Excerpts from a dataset
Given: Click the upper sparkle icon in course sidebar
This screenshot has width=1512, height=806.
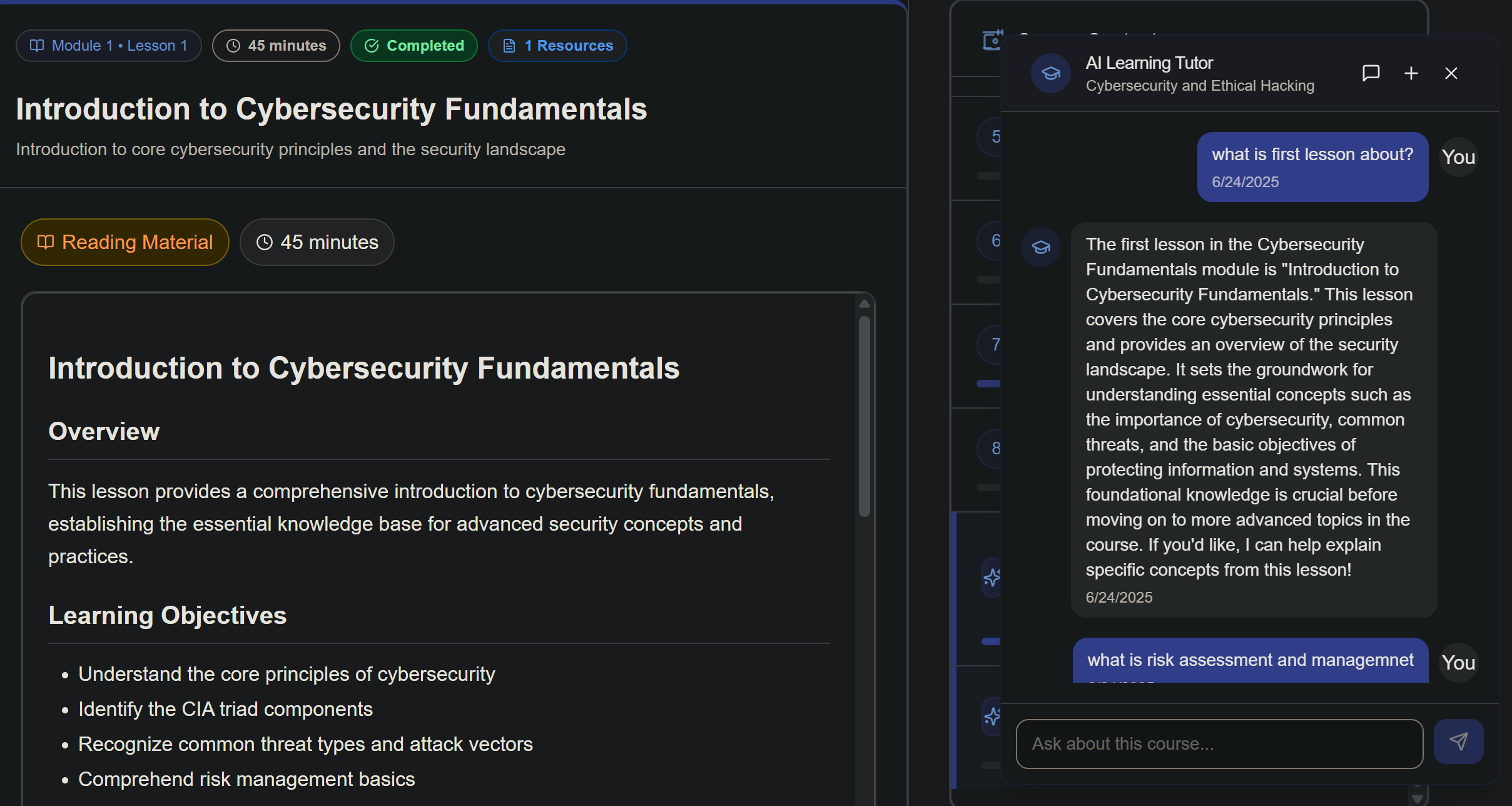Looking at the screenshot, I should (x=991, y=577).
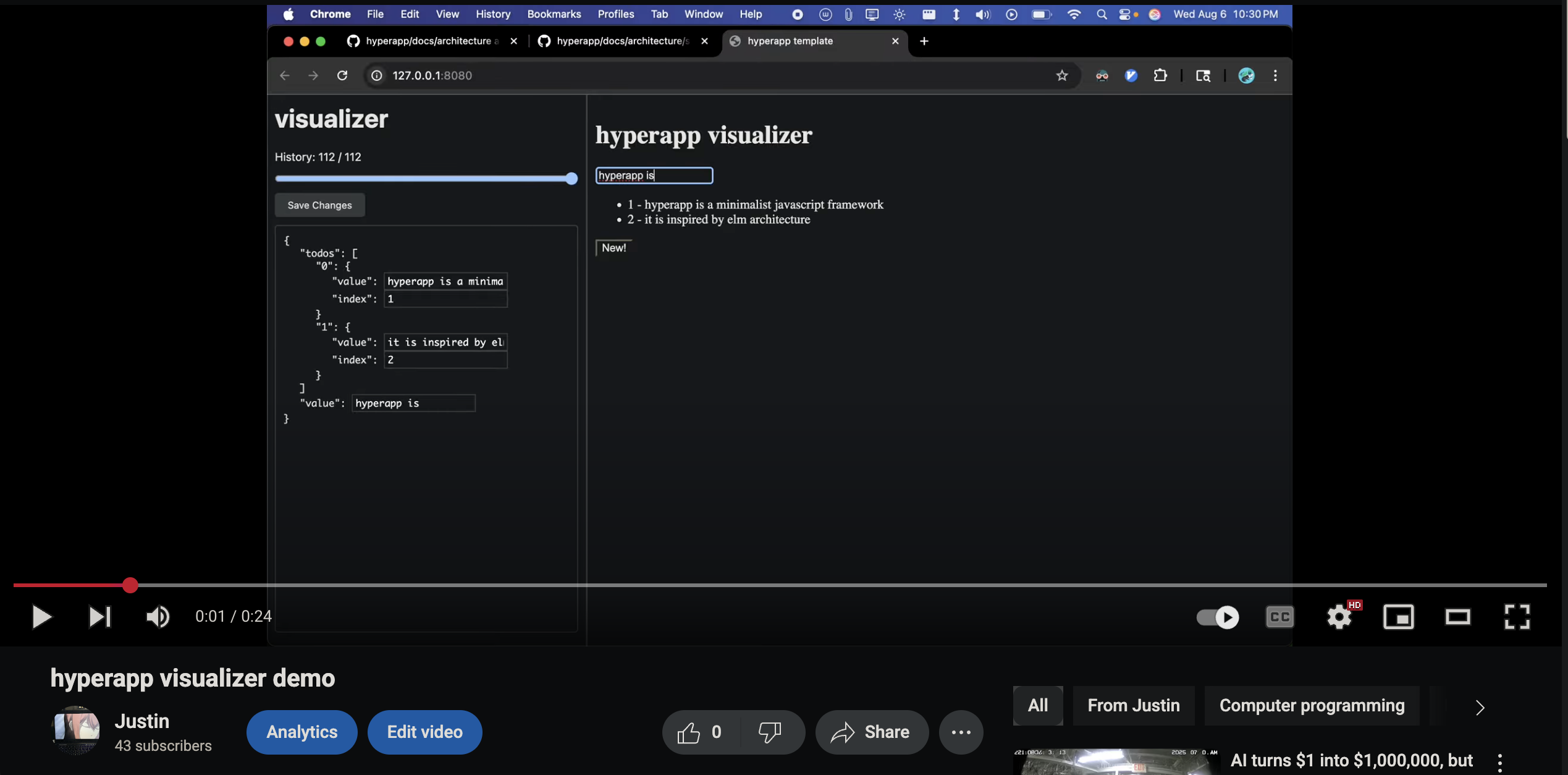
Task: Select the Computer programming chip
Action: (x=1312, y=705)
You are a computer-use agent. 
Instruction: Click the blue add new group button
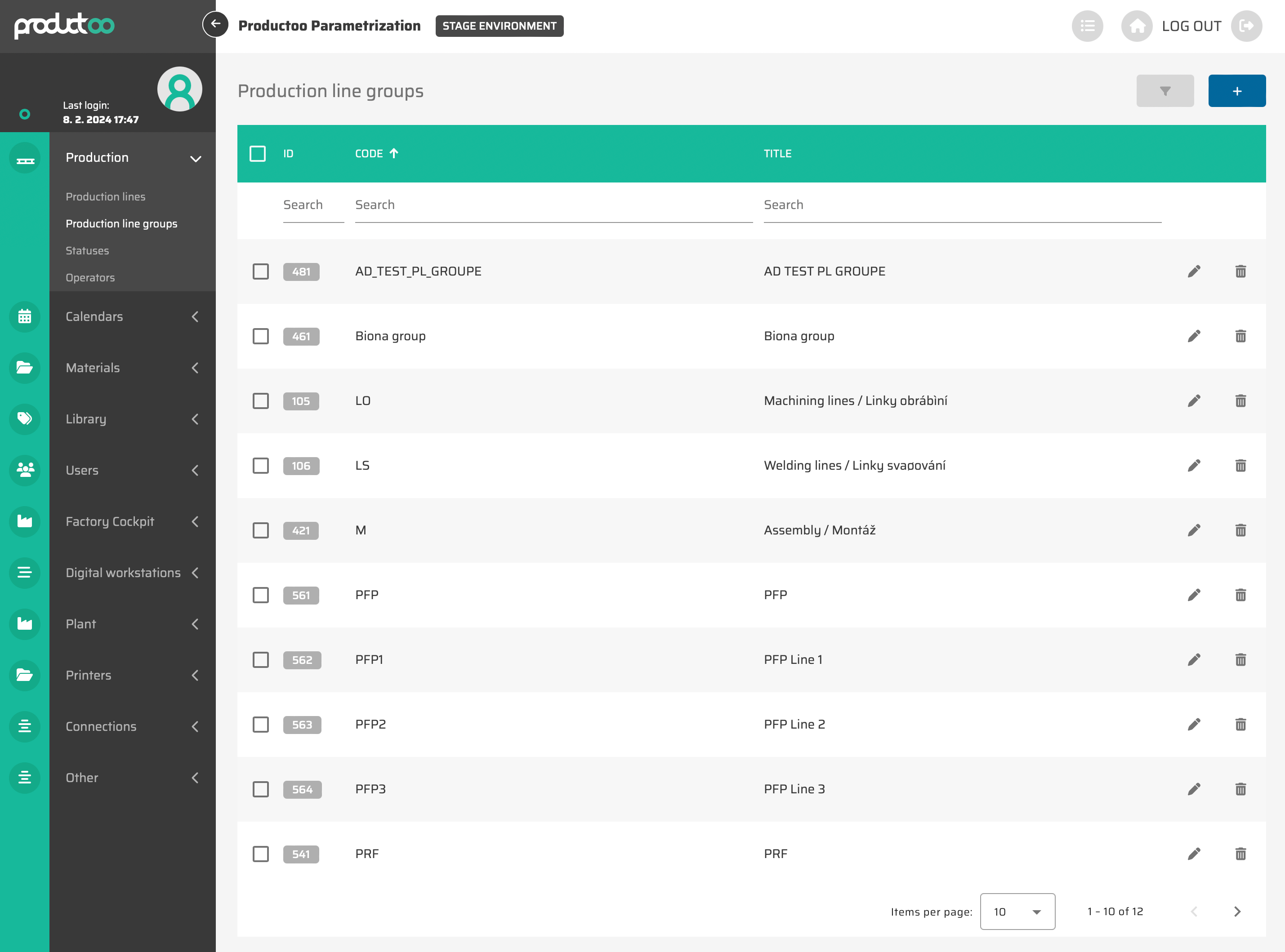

To do — Every line above that holds the word "Click" needs to be copied.

Written answer —
Given: Click the upper sparkle icon in course sidebar
Instruction: Click the blue add new group button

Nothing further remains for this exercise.